↓

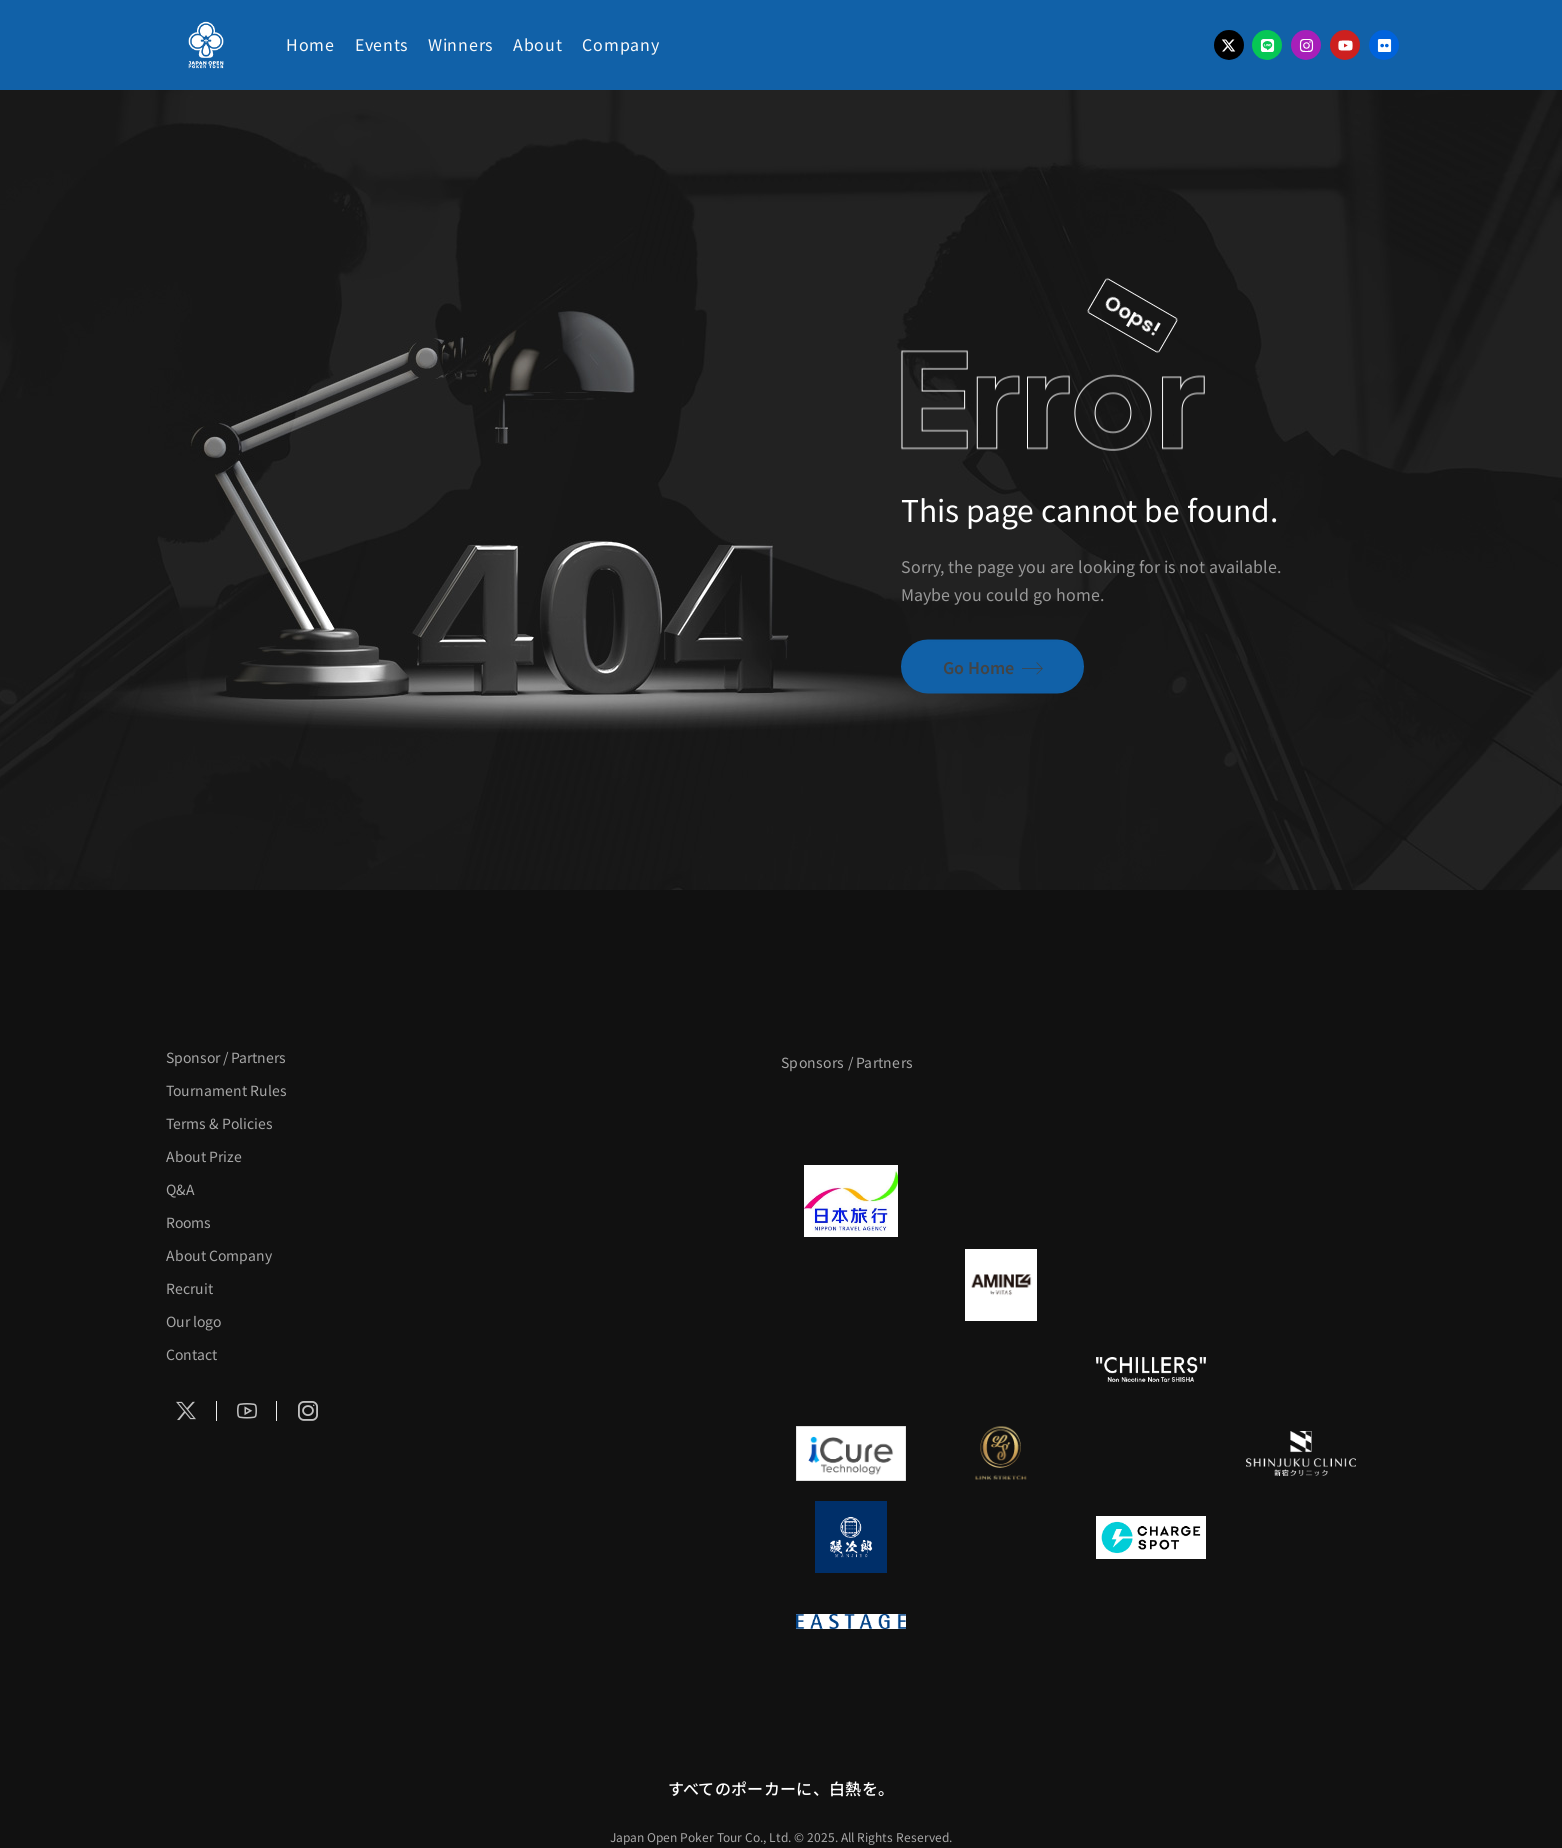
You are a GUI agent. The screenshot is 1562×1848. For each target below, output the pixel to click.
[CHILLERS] (1151, 1369)
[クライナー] (1151, 1285)
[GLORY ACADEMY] (1001, 1201)
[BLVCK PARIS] (1001, 1117)
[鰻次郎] (851, 1537)
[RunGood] (1001, 1369)
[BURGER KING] (851, 1285)
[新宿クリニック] (1301, 1453)
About (538, 44)
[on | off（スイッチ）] (1301, 1369)
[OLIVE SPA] (1151, 1453)
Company (620, 44)
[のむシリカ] (851, 1369)
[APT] (851, 1117)
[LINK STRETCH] (1001, 1453)
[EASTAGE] (851, 1621)
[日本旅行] (851, 1201)
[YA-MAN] (1301, 1285)
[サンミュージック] (1151, 1117)
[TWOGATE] (1151, 1201)
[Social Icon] (187, 1411)
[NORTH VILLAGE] (1001, 1537)
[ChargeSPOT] (1151, 1537)
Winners (460, 44)
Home (310, 44)
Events (381, 44)
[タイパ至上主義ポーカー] (1301, 1117)
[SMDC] (1301, 1537)
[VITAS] (1001, 1285)
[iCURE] (851, 1453)
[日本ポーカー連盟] (1001, 1621)
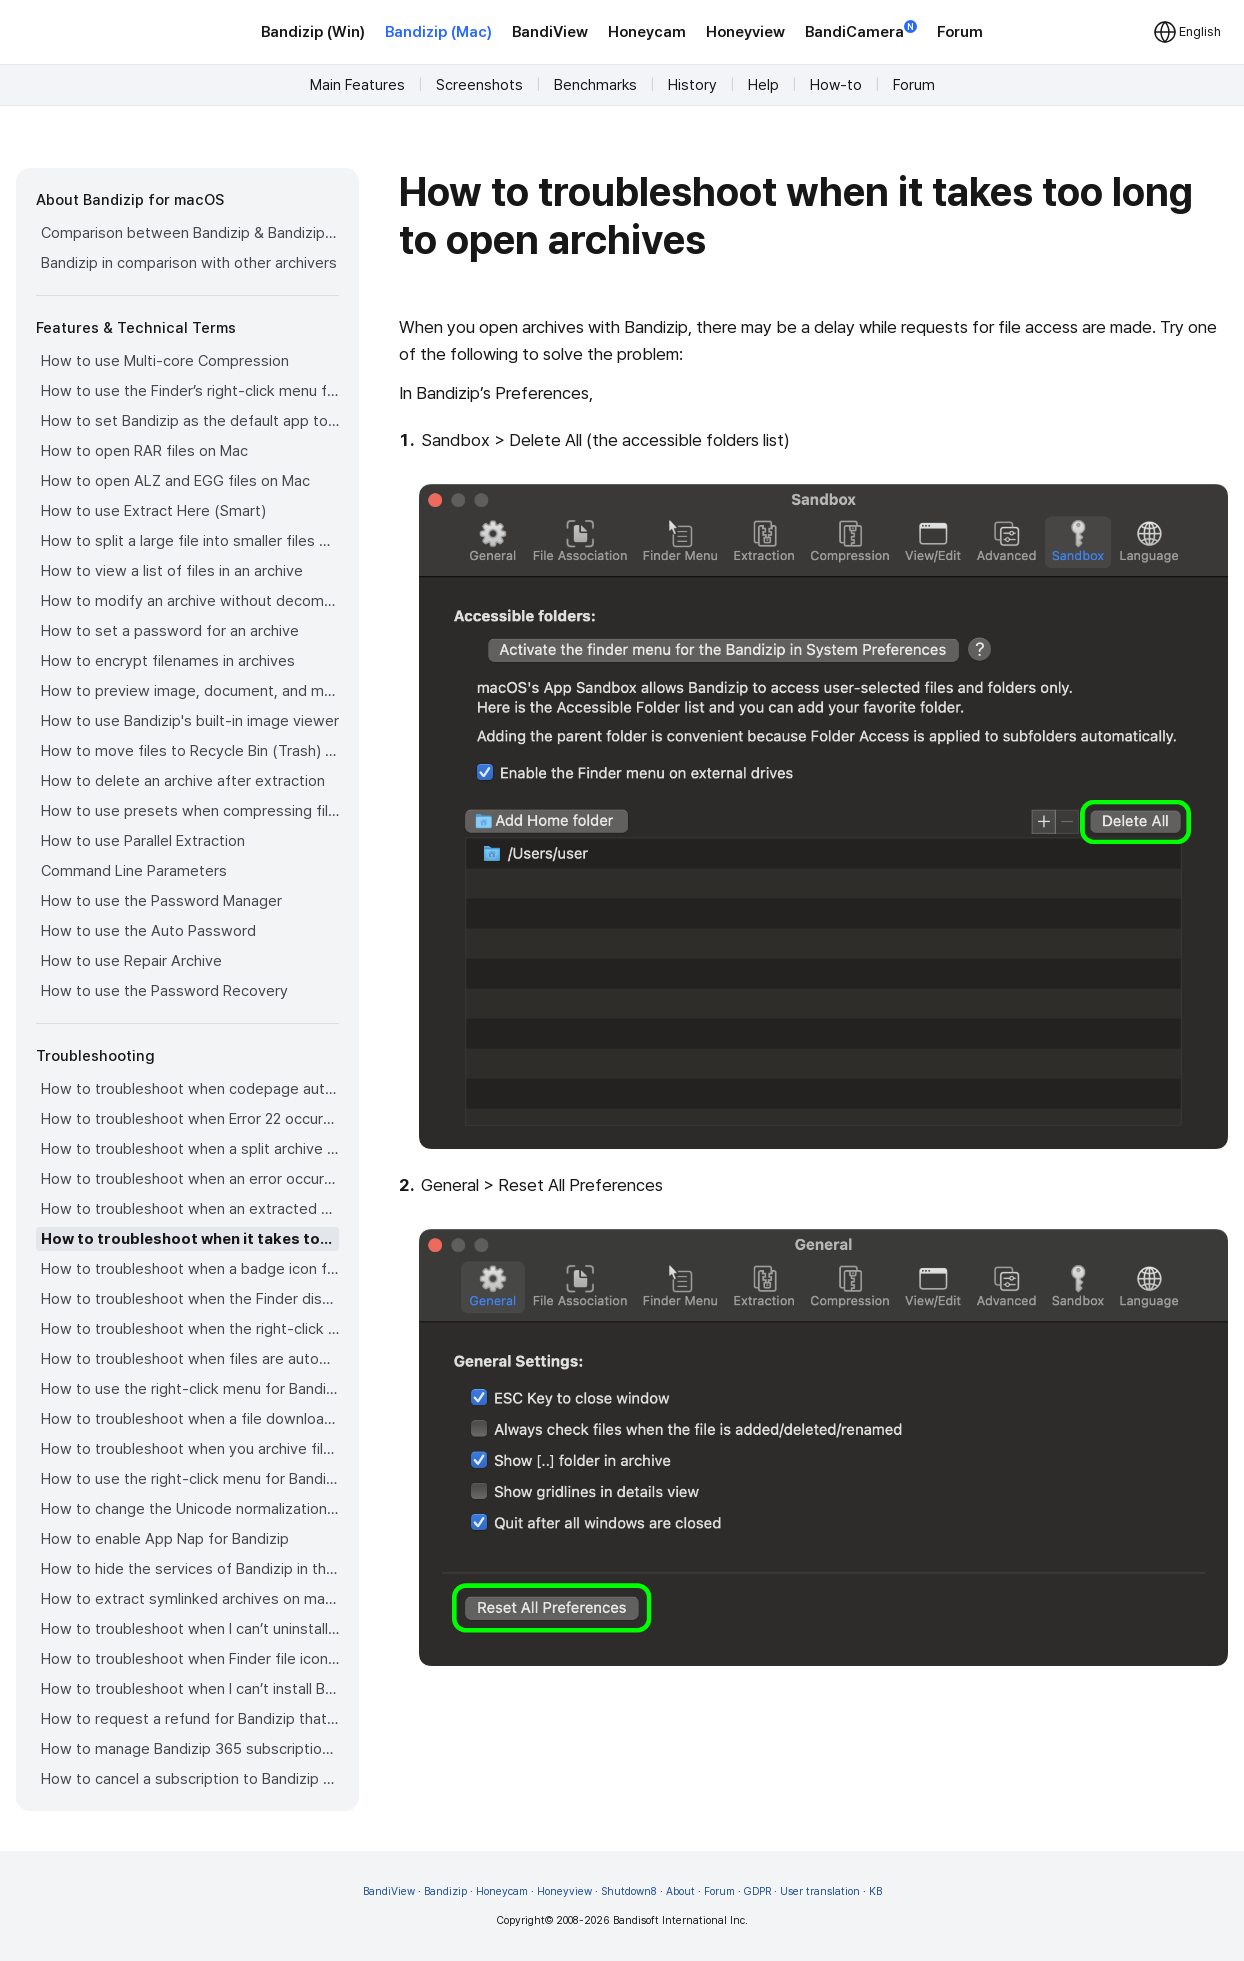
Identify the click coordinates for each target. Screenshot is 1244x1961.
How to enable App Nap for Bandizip (165, 1539)
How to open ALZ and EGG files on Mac (175, 481)
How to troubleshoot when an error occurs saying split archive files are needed (190, 1179)
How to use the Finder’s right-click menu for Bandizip (190, 391)
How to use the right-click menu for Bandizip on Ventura (190, 1389)
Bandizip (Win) (313, 32)
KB (875, 1891)
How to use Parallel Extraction (143, 841)
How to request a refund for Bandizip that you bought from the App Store (190, 1719)
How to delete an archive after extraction (183, 781)
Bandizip (445, 1891)
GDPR (757, 1891)
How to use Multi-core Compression (165, 361)
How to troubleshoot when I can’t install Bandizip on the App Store (190, 1689)
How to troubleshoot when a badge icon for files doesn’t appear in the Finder (190, 1269)
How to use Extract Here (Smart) (153, 511)
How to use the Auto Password (148, 931)
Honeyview (745, 32)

↑

Can you update the data above so that every "How to troubleshoot" becomes "How to fix", with everything else unchanged and the pictures left out?

You are a GUI agent. The screenshot is 1562×1848. For each target below, output the pixel to click.
[CHILLERS] (1151, 1369)
[クライナー] (1151, 1285)
[GLORY ACADEMY] (1001, 1201)
[BLVCK PARIS] (1001, 1117)
[鰻次郎] (851, 1537)
[RunGood] (1001, 1369)
[BURGER KING] (851, 1285)
[新宿クリニック] (1301, 1453)
About (538, 44)
[on | off（スイッチ）] (1301, 1369)
[OLIVE SPA] (1151, 1453)
Company (620, 44)
[のむシリカ] (851, 1369)
[APT] (851, 1117)
[LINK STRETCH] (1001, 1453)
[EASTAGE] (851, 1621)
[日本旅行] (851, 1201)
[YA-MAN] (1301, 1285)
[サンミュージック] (1151, 1117)
[TWOGATE] (1151, 1201)
[Social Icon] (187, 1411)
[NORTH VILLAGE] (1001, 1537)
[ChargeSPOT] (1151, 1537)
Winners (460, 44)
Home (310, 44)
Events (381, 44)
[タイパ至上主義ポーカー] (1301, 1117)
[SMDC] (1301, 1537)
[VITAS] (1001, 1285)
[iCURE] (851, 1453)
[日本ポーカー連盟] (1001, 1621)
Identify the click coordinates for each target. Screenshot is 1244x1961.
How to enable App Nap for Bandizip (165, 1539)
How to open ALZ and EGG files on Mac (175, 481)
How to fix when an error occurs saying split archive files are needed (190, 1179)
How to use the Finder’s right-click menu for Bandizip (190, 391)
How to use the right-click menu for Bandizip on Ventura (190, 1389)
Bandizip (Win) (313, 32)
KB (875, 1891)
How to use Parallel Extraction (143, 841)
How to request a refund for Bandizip that you bought from the App Store (190, 1719)
How to delete an archive after extraction (183, 781)
Bandizip (445, 1891)
GDPR (757, 1891)
How to use Multi-core Compression (165, 361)
How to fix when I can’t install Bandizip on the App Store (190, 1689)
How to fix when a badge icon for files doesn’t appear in the Finder (190, 1269)
How to use Extract Here (Smart) (153, 511)
How to use the Auto Password (148, 931)
Honeyview (745, 32)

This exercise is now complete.